オルタナS編集部はこのたび、社会の広告社と共同で大学生向けにソーシャルイシューの現場を体感する「ソーシャルステイ」を行いました。今回のステイ先は、介護や保育や障がい者支援を展開している社会福祉の現場。公募で集まった大学生たちは、社会福祉の領域で活躍する若手リーダーのもとを訪れ、密着取材を実施しました。その模様をお伝えします。

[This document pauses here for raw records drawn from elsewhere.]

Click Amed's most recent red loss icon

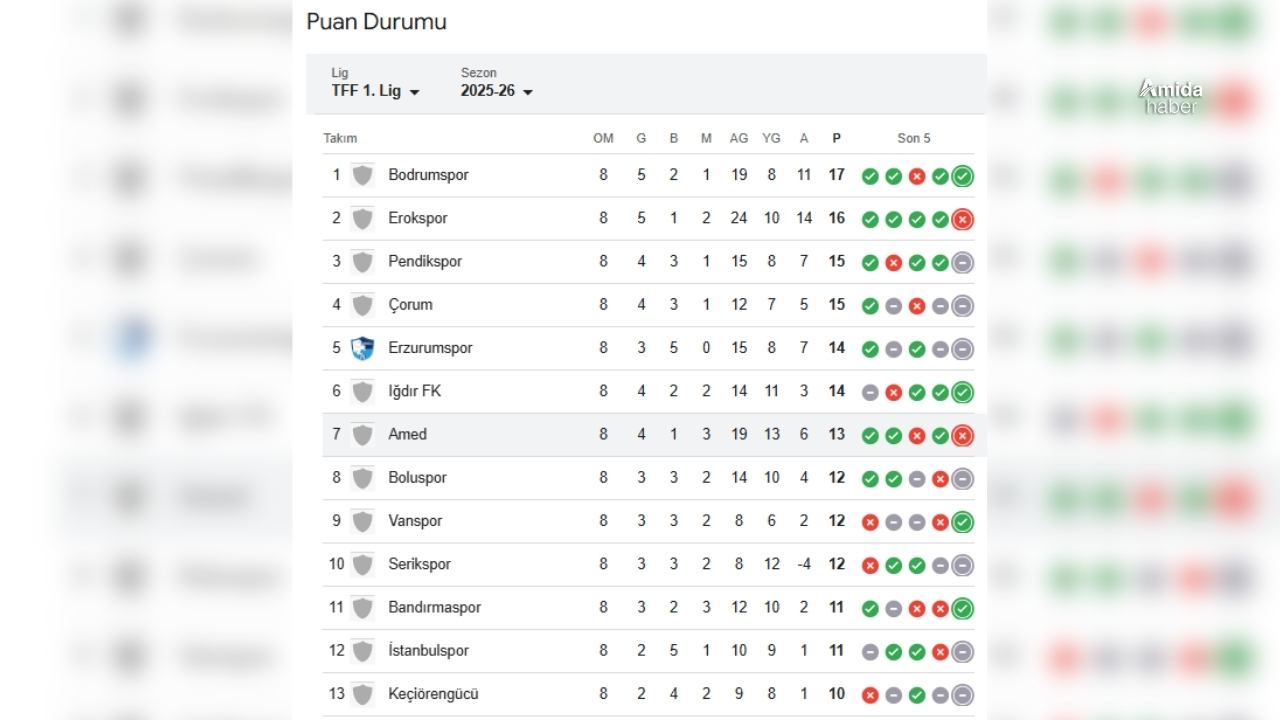pyautogui.click(x=962, y=435)
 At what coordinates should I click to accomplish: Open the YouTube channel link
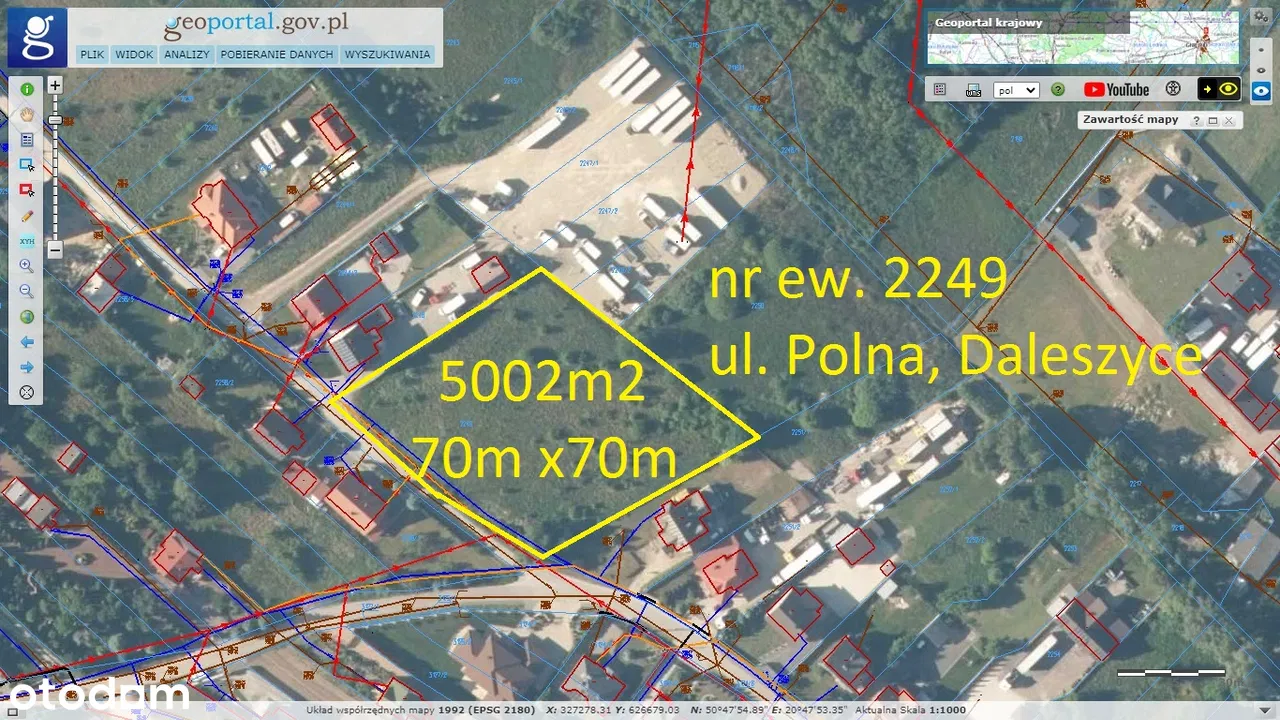click(x=1116, y=89)
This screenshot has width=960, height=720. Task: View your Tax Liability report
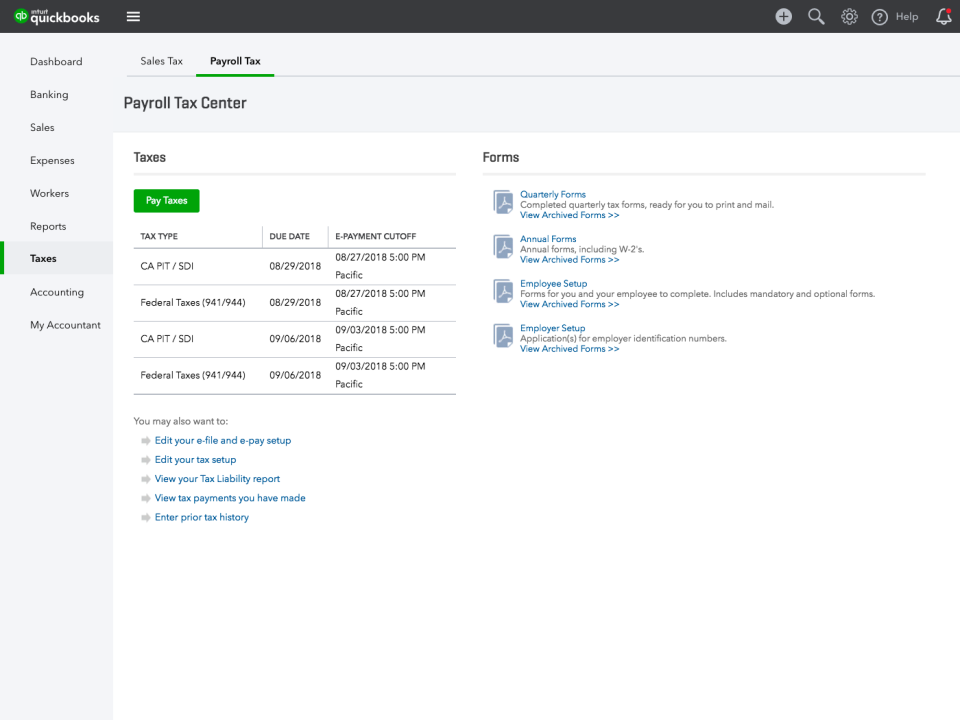coord(217,479)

社会福祉HERO’S TOKYO 2019」プレゼンテーターに学生ライターが会いに行った! 連載③社会福祉士宮中経助さん『自然栽培と福祉で誰もがWINな社会へ』

12月10日に開かれる「社会福祉HERO’S TOKYO 2019」には社会福祉を担う若手7人が登壇、宮中さんもその一人

大空の下で西谷さんから取材を受ける宮中さん(右)

障がい者の雇用と農業における課題。この二つの問題に向き合いながら、地域全体を明るくする、そんな素敵な取組があるのをご存知ですか?障がいのある方がたが働くためには、人びとの理解が必要不可欠です。農業をツールとして、障がい者も高齢者も子どもたちもみんなが自然と支えあう社会を目指して活動するヒーローのひとりにお話を伺いました。(西谷 美香)

石川県羽咋市と輪島市を拠点に活動する社会福祉法人弘和会。そこが経営している施設「村友」では、農福連携を通したまちづくりを展開しています。

高齢者、障害のある人、職員さんがともに支えあって働く

「村友が一つの家として見てもらえるようになればうれしいです。地域で、例えば高齢者や障がいのある方が住み慣れた場所で、ともに支え合って生活することが当たり前にできる社会を目指しています。その実現への一歩として、自然栽培を中心に障がいのある方がたに『働く練習』ができる場を生み出しています」――そう話すのは、弘和会の宮中経助さん(39)です。

「村友」は、6名の職員さんと合計13名の利用者さんがいますが、利用者さんの人数は日によって異なります。利用者さんの年代は幅広く、10代の方もいれば、定年後にお仕事を続けたいと思って通われる方もいるそうです。また、同じ建物の中では、高齢者の方が主に使われる「シェアハウス」、ボランティアの方が行う「地域支え愛(あい)倶楽部(くらぶ)」、そして「病後児保育スペース」もあるため、高齢者の方や子どもたちが交流できる空間が自然とできていました。

地元を離れて気づいた野菜の力が原体験

宮中さんは、石川県を離れて仕事をしていた際に、地元から送られてきた野菜に力をもらい、あらためて地元の魅力に気づいたそうです。その経験から、地域に何か貢献できないかと考え、福祉の仕事と地元の自然栽培技術を融合させ、農福連携に携わるようになったといいます。

実際に、宮中さんの取組の中心となる自然栽培というのは、羽咋市が市をあげて取り組んでいる農薬も肥料も使わずに作物を育てる栽培方法のことを指します。「村友」では、自然栽培を取り入れて、米と大豆とさつまいもを主に栽培しています。

オレンジ色の中身が特徴の幻のさつまいも「兼六」

自然栽培は、除草剤などを一切使用しないために、雨や地形など、自然そのものと向き合い農業をする必要があり、宮中さん自身も学んだことが多かったそうです。

「自然栽培と福祉は共通するところがあります。例えば自然栽培では、草や虫が共存する必要がありますが、これは福祉でも同じで、障がいがあるから、高齢者だから、といって一緒は難しいと決め付けるのではなく、共に暮らしていく方法を見つけていけばいいんです」(宮中さん)

農業における課題の一つは、耕作放棄地です。担い手がいなかったり、水へのアクセスが困難であったり、大きな機械が入りにくかったりなど、作業することが困難な土地の多くは手つかずの状態になっています。そこで「村友」では、活動をしなければ耕作放棄地になってしまう土地を譲り受け、機械が入れない場所は手作業を行うなどで作物の栽培を行っています。

収穫も近い大豆畑

一方で、三年前に自然栽培の活動を始めた当初は困難もあった、とのこと。